__How to complete this task__.
The task calls for an exact copy of the records, without any images.

__Information__.

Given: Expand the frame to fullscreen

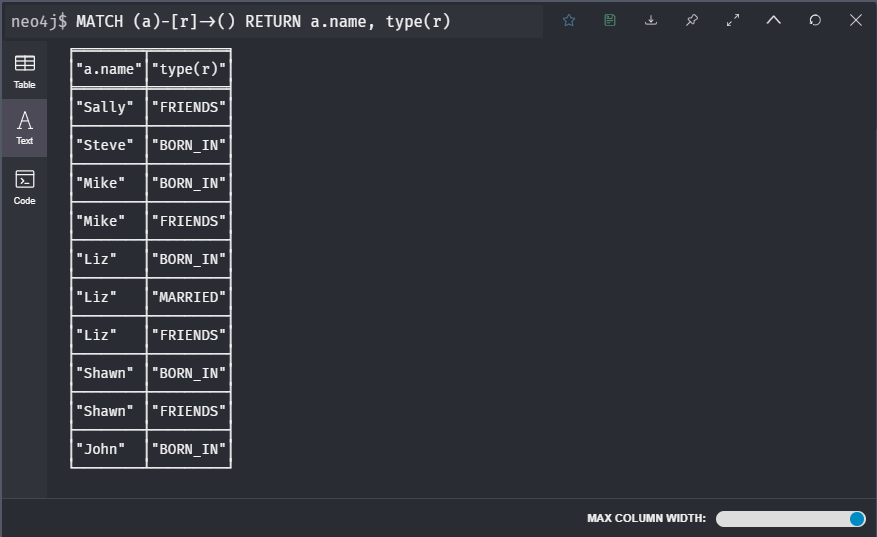Looking at the screenshot, I should (x=733, y=20).
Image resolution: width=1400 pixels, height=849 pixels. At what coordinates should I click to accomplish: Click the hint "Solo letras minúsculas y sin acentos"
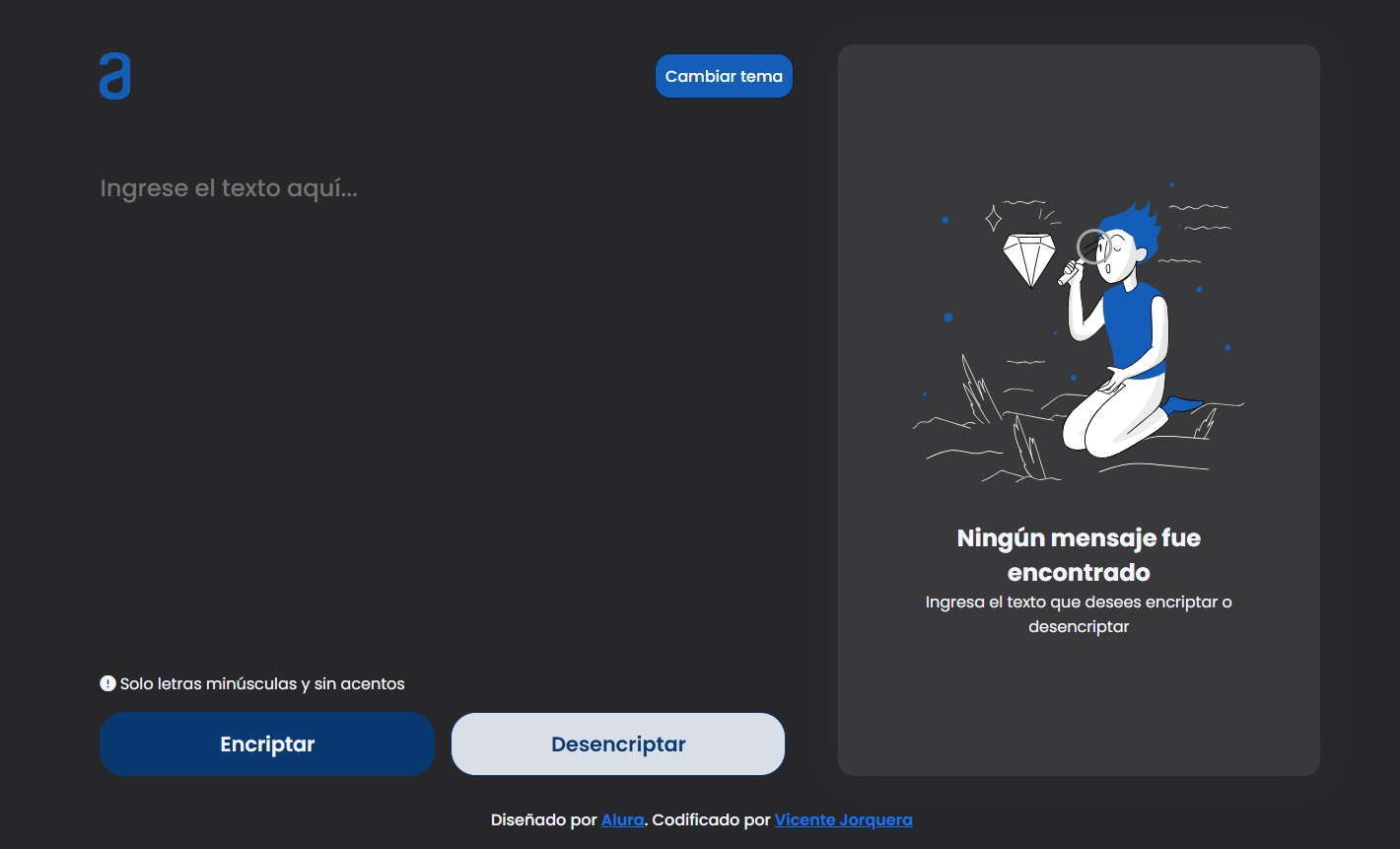[x=262, y=682]
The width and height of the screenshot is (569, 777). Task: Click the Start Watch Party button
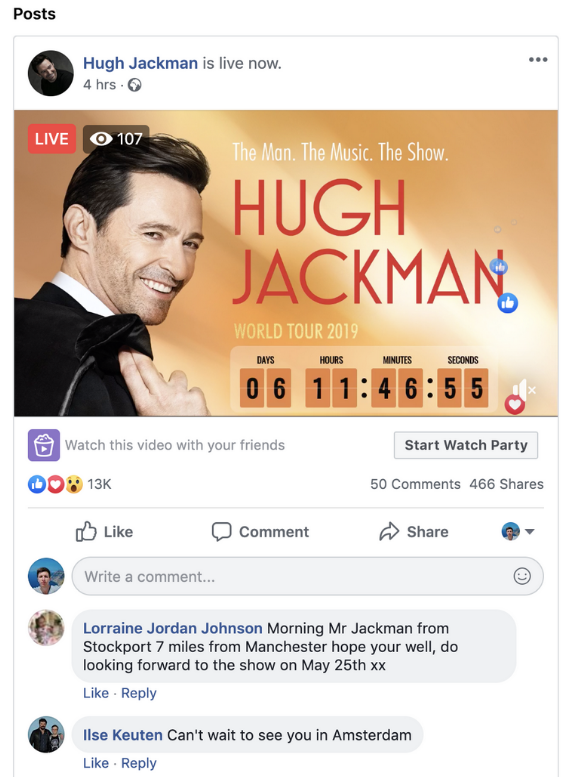[466, 445]
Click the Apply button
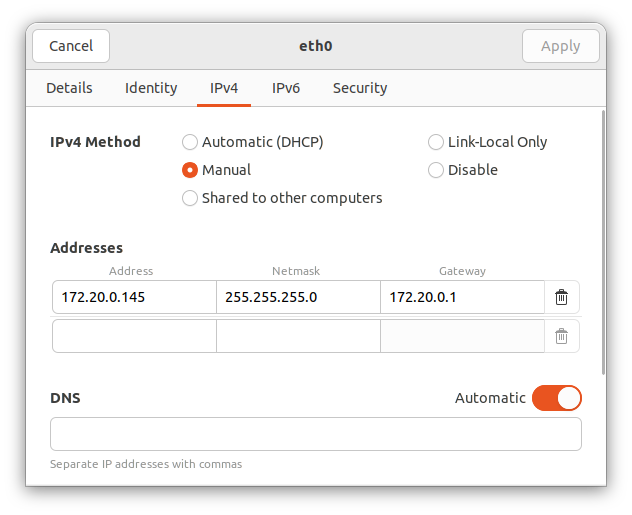The height and width of the screenshot is (515, 632). coord(561,46)
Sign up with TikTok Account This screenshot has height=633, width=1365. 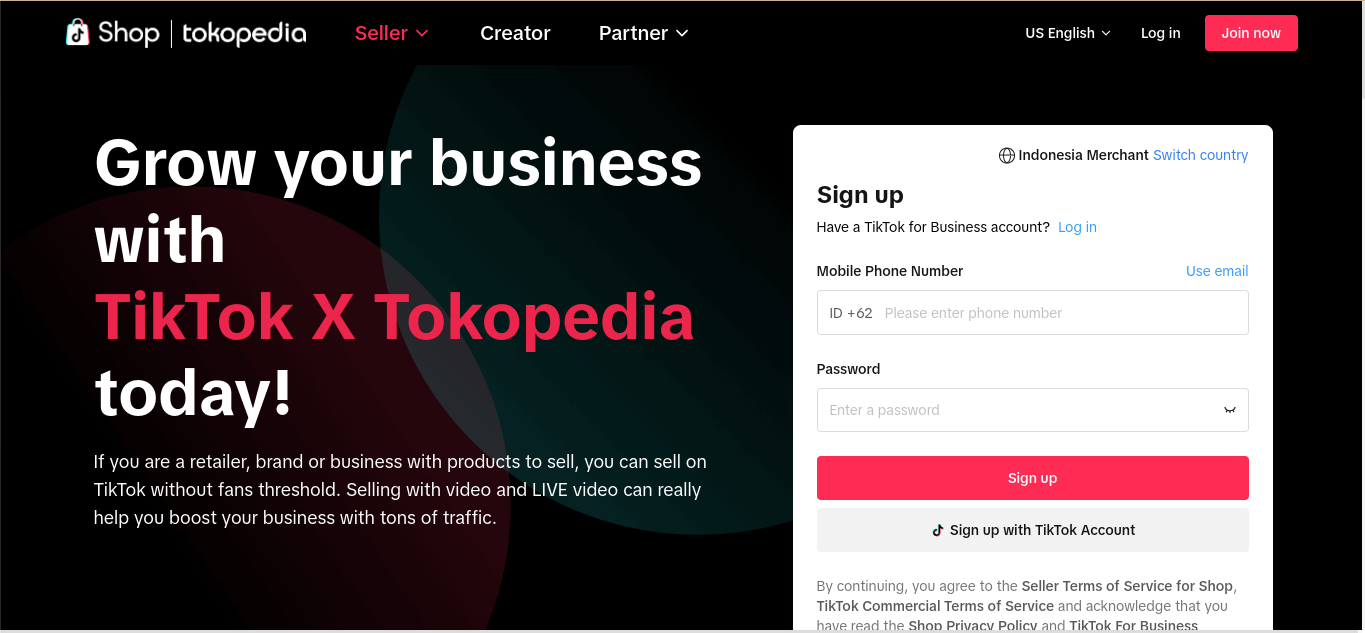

__Answer space__.
Given: Expand the frame to fullscreen

Looking at the screenshot, I should (x=733, y=20).
Image resolution: width=1400 pixels, height=849 pixels. At what coordinates should I click to accomplish: Click the hint "Solo letras minúsculas y sin acentos"
[x=262, y=682]
The width and height of the screenshot is (569, 777). Task: Click the Start Watch Party button
[466, 445]
Click the Apply button
The height and width of the screenshot is (515, 632). coord(561,46)
Sign up with TikTok Account This screenshot has height=633, width=1365. 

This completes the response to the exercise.